959 F2d 1102 United States v. J Liggins

959 F.2d 1102

295 U.S.App.D.C. 98

UNITED STATES of America,
v.
Aaron J. LIGGINS, Appellant.

No. 91-3118.

United States Court of Appeals, District of Columbia Circuit.

April 9, 1992.

NOTICE: D.C. Circuit Local Rule 11(c) states that unpublished orders, judgments, and explanatory memoranda may not be cited as precedents, but counsel may refer to unpublished dispositions when the binding or preclusive effect of the disposition, rather than its quality as precedent, is relevant.

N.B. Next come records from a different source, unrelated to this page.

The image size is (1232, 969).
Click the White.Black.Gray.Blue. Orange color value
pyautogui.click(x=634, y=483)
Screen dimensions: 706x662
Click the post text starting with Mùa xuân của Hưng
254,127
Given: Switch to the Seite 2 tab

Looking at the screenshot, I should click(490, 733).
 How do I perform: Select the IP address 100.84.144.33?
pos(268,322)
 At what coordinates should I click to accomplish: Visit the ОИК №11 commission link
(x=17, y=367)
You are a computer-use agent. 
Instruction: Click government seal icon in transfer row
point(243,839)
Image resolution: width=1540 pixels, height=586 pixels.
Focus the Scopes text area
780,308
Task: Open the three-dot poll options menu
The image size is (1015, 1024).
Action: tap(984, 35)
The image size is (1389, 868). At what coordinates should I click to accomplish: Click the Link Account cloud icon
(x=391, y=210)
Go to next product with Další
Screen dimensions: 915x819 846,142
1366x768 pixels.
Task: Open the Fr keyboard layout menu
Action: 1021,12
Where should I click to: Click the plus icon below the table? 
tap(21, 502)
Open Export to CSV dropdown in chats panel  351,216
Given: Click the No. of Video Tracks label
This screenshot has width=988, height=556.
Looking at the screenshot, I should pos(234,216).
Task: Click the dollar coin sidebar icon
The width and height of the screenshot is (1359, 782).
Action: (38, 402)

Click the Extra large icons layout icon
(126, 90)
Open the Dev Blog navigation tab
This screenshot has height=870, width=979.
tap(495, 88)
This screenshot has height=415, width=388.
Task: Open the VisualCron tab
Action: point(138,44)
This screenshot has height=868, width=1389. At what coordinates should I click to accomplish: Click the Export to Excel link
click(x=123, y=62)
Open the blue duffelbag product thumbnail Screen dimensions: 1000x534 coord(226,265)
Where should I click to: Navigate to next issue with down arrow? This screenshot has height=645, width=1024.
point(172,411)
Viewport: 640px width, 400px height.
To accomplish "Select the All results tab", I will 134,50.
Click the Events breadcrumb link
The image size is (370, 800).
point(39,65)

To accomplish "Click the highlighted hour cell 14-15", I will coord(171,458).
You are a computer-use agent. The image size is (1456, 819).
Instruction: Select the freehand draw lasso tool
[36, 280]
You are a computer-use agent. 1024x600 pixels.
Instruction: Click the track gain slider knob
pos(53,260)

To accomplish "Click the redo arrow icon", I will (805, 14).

Before WALD, HARRY T. EDWARDS and KAREN LECRAFT HENDERSON, Circuit Judges.

JUDGMENT

PER CURIAM


Advertisement
view counter
1

This case was heard on the record from the United States District Court for the District of Columbia Circuit and on the briefs filed by the parties and on arguments by counsel. The court has determined that the issues presented occasion no need for a published opinion. See D.C.Cir.Rule 14(c). On consideration thereof, it is

2

ORDERED AND ADJUDGED, by the Court, that the judgment from which this appeal is taken be affirmed. First, appellant voluntarily abandoned his bag when, in response to police questioning, he twice denied ownership of it. The police officers' subsequent search of that bag was thus lawful and the drugs found in it were properly admitted into evidence. See generally United States v. Lewis, 921 F.2d 1294 (D.C.Cir.1990). Second, we find no error in the district court's warning comment regarding the manner in which defense counsel should cross-examine the government's expert witness. Third, we reject appellant's claim that admission of the expert's testimony violated Federal Rule of Evidence 704(b). The government's expert testified as to the modus operandi of drug distributors not to the mental state of this particular defendant and his opinion was thus properly admitted. See United States v. Dunn, 846 F.2d 761, 762 (D.C.Cir.1988) ("[a]ll expert evidence assists jurors in analyzing and drawing inferences from other evidence; .... It is only as to the last step in the inferential process--a conclusion as to the defendant's actual mental state--that Rule 704(b) commands the expert to be silent"). Finally, appellant's argument that the quantity of drugs is an element of the offense is precluded by this court's recent decision in United States v. Patrick, No. 90-3718, slip. op. at 6 n. 5 (D.C.Cir. March 17, 1992).

3

The Clerk is directed to withhold issuance of the mandate herein until seven days after disposition of any timely petition for rehearing. See D.C.Cir.Rule 15(b).